▶ **Task to carry out**: Recast the stretch of entries below, from the line that contains "Open the State filter dropdown" through the line that contains "[x=263, y=10]", as a Markdown table with the columns Row and Line. Number each line in Row and leave out blank lines.

▶ **Data entries**:
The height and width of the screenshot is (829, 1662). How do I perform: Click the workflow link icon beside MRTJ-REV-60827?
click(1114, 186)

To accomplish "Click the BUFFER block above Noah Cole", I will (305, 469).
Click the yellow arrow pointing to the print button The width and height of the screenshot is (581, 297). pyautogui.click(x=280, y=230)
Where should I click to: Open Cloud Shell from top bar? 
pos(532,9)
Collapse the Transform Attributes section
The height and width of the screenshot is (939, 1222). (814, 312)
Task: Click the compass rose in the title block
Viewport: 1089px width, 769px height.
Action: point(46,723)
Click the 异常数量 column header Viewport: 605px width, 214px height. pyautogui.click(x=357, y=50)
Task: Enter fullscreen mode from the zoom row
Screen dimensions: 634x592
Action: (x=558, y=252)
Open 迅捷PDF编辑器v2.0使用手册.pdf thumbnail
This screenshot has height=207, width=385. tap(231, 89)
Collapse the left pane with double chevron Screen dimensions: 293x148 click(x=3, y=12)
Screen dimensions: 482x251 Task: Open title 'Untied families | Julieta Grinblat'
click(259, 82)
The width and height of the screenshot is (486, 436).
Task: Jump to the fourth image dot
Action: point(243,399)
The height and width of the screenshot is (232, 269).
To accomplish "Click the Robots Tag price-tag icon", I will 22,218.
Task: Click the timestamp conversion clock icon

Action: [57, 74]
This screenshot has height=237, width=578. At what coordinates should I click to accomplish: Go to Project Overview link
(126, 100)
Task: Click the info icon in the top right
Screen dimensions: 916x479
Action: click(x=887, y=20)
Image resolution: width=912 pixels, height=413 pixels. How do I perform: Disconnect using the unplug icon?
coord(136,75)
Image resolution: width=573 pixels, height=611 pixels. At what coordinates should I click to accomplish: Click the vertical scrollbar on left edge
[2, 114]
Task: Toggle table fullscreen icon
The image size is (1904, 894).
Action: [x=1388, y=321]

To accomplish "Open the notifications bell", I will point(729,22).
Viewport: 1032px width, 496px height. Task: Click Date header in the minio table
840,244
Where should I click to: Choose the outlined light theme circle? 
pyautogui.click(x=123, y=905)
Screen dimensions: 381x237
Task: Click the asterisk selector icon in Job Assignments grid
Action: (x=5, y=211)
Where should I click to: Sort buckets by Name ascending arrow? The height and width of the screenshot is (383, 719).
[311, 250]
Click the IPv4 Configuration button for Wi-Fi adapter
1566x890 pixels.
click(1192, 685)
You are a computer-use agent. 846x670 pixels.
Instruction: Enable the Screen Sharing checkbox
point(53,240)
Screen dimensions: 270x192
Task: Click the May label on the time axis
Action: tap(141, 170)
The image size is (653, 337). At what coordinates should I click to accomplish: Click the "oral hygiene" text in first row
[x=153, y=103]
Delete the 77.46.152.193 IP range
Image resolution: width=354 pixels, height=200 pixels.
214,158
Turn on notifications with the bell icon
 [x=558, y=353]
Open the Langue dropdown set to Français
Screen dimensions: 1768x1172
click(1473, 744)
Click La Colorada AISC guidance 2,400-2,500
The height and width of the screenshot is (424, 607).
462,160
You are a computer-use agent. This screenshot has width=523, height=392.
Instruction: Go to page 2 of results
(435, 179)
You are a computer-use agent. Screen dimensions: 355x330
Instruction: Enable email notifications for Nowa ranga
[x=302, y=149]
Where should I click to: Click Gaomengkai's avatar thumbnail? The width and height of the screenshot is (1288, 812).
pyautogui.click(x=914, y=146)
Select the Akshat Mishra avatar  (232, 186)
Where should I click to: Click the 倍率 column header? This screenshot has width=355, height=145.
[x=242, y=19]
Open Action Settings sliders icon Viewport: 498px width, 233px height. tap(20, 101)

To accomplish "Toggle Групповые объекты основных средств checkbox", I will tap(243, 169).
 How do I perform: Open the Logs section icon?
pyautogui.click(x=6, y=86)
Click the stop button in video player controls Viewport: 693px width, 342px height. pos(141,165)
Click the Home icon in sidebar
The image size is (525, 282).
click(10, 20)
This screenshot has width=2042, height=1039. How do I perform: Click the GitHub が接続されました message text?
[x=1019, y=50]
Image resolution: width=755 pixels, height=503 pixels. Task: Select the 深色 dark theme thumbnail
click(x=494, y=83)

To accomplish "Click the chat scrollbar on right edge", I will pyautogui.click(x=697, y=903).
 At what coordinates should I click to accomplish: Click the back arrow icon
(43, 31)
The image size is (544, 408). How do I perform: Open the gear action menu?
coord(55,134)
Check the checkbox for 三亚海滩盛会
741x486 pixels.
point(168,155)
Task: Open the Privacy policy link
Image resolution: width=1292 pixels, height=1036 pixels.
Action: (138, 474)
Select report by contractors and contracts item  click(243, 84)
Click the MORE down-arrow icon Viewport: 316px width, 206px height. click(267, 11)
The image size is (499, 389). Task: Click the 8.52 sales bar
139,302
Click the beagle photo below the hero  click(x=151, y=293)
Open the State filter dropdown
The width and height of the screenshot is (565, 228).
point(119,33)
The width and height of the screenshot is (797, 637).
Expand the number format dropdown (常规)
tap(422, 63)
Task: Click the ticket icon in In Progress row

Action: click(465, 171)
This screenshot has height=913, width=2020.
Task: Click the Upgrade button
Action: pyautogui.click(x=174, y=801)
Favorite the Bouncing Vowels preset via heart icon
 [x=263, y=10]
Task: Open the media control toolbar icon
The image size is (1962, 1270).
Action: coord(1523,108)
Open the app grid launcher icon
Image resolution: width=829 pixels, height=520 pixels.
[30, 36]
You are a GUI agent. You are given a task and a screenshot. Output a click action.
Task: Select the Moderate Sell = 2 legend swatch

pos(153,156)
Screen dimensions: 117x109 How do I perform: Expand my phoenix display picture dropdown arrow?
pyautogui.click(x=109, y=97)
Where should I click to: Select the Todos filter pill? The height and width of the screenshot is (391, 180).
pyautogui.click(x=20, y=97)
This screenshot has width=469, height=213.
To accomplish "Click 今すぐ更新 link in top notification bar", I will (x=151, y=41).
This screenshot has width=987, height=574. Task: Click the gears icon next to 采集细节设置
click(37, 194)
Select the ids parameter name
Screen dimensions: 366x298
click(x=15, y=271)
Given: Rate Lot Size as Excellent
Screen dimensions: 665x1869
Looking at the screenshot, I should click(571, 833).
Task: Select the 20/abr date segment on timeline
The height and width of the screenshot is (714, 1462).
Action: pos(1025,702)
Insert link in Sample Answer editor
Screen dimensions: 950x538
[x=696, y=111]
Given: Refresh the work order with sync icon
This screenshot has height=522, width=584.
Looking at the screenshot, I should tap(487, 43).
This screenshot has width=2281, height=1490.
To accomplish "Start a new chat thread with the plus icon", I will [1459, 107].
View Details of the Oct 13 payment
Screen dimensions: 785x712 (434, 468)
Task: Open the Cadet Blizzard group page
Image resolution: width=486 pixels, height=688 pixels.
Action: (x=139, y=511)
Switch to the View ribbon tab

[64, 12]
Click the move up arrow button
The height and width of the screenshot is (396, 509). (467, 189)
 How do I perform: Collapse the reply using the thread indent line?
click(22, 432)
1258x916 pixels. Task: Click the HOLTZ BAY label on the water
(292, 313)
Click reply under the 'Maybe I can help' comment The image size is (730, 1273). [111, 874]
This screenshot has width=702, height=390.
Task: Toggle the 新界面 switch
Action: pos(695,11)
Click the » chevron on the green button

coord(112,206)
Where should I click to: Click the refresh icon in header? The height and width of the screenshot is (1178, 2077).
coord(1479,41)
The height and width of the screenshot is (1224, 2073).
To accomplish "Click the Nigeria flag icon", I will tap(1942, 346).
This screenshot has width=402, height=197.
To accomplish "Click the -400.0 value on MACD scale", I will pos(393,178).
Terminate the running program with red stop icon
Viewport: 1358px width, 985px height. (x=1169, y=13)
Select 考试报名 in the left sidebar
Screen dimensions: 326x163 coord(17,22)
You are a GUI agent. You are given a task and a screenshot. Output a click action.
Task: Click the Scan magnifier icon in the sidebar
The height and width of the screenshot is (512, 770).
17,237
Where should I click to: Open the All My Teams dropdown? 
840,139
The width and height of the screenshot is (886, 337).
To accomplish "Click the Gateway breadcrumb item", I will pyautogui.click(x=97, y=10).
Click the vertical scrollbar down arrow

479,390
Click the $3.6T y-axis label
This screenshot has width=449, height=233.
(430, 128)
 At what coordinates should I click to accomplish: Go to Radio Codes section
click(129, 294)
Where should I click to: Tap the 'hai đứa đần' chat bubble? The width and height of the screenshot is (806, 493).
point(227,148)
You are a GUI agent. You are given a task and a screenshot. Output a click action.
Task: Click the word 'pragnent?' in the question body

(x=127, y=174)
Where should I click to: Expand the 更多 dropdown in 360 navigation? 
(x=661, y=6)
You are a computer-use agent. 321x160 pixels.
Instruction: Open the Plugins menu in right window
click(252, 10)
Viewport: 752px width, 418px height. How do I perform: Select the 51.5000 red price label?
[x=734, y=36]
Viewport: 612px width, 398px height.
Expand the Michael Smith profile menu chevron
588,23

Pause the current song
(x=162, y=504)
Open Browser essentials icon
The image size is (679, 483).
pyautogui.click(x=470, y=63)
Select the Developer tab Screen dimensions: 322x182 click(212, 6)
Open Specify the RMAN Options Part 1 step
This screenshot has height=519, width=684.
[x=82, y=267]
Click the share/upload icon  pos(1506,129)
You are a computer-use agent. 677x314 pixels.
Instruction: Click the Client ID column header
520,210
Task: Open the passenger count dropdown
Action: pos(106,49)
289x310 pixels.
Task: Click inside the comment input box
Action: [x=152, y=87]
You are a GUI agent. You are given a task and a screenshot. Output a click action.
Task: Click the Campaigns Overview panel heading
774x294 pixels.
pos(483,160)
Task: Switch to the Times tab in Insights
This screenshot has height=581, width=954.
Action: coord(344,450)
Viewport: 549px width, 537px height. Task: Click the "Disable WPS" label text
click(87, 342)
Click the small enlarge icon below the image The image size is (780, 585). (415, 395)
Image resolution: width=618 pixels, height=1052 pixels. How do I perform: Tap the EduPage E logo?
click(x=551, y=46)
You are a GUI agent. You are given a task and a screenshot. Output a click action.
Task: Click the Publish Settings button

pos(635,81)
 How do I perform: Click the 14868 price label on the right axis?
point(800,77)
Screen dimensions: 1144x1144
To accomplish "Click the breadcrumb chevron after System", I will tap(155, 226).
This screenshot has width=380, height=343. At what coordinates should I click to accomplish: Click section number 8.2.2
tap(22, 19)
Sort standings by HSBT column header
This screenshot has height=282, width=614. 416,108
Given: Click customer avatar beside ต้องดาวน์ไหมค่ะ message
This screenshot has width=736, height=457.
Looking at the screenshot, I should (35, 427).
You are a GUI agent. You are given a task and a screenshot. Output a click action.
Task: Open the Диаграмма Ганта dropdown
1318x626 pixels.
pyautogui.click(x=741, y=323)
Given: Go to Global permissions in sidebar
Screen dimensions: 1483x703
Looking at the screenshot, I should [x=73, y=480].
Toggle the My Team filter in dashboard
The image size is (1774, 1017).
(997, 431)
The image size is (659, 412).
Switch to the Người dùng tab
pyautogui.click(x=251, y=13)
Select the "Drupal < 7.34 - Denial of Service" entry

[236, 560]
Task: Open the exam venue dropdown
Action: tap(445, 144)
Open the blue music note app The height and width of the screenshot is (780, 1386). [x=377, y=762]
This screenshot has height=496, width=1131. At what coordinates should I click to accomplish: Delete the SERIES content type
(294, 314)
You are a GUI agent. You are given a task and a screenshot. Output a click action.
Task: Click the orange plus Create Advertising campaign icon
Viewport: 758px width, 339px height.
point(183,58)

▶ **Full output**:
| Row | Line |
|---|---|
| 1 | Open the State filter dropdown |
| 2 | The width and height of the screenshot is (565, 228). |
| 3 | point(119,33) |
| 4 | The width and height of the screenshot is (797, 637). |
| 5 | Expand the number format dropdown (常规) |
| 6 | tap(422, 63) |
| 7 | Task: Click the ticket icon in In Progress row |
| 8 | Action: click(465, 171) |
| 9 | This screenshot has height=913, width=2020. |
| 10 | Task: Click the Upgrade button |
| 11 | Action: pyautogui.click(x=174, y=801) |
| 12 | Favorite the Bouncing Vowels preset via heart icon |
| 13 |  [x=263, y=10] |